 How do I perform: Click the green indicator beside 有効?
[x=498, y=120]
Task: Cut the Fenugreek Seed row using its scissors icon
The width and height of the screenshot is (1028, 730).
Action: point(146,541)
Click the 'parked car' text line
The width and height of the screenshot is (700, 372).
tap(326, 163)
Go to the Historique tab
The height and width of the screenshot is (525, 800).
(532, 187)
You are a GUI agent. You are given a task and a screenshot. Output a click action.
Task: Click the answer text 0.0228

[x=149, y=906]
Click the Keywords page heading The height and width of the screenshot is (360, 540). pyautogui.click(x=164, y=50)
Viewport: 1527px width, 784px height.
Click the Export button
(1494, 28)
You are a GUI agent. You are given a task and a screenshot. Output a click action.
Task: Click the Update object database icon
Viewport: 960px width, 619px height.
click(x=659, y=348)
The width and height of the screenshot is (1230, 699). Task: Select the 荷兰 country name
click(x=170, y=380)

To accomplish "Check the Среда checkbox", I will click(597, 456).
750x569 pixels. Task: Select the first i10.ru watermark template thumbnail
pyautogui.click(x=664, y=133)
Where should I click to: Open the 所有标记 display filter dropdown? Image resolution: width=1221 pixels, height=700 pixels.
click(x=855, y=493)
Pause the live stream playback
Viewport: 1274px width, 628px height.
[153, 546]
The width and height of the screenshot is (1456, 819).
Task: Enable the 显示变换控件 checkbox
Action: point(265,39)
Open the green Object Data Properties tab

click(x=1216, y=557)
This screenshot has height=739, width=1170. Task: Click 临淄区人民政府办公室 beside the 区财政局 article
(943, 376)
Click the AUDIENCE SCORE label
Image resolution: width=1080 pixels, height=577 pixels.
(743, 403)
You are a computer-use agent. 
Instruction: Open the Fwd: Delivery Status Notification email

◆ ◆ ◆ ◆ ◆

TASK PROMPT: Reproduce all of the entries above verbatim, line for line.

SOLUTION TO THE EXERCISE:
 How do I perform: Click the green indicator beside 有効?
[x=498, y=120]
Task: Cut the Fenugreek Seed row using its scissors icon
The width and height of the screenshot is (1028, 730).
Action: point(146,541)
Click the 'parked car' text line
The width and height of the screenshot is (700, 372).
tap(326, 163)
Go to the Historique tab
The height and width of the screenshot is (525, 800).
(532, 187)
You are a GUI agent. You are given a task and a screenshot. Output a click action.
Task: Click the answer text 0.0228

[x=149, y=906]
Click the Keywords page heading The height and width of the screenshot is (360, 540). pyautogui.click(x=164, y=50)
Viewport: 1527px width, 784px height.
Click the Export button
(1494, 28)
You are a GUI agent. You are given a task and a screenshot. Output a click action.
Task: Click the Update object database icon
Viewport: 960px width, 619px height.
click(x=659, y=348)
The width and height of the screenshot is (1230, 699). Task: Select the 荷兰 country name
click(x=170, y=380)

To accomplish "Check the Среда checkbox", I will click(597, 456).
750x569 pixels. Task: Select the first i10.ru watermark template thumbnail
pyautogui.click(x=664, y=133)
Where should I click to: Open the 所有标记 display filter dropdown? Image resolution: width=1221 pixels, height=700 pixels.
click(x=855, y=493)
Pause the live stream playback
Viewport: 1274px width, 628px height.
[153, 546]
The width and height of the screenshot is (1456, 819).
Task: Enable the 显示变换控件 checkbox
Action: point(265,39)
Open the green Object Data Properties tab

click(x=1216, y=557)
This screenshot has height=739, width=1170. Task: Click 临淄区人民政府办公室 beside the 区财政局 article
(943, 376)
Click the AUDIENCE SCORE label
Image resolution: width=1080 pixels, height=577 pixels.
(743, 403)
You are a computer-use agent. 
Instruction: Open the Fwd: Delivery Status Notification email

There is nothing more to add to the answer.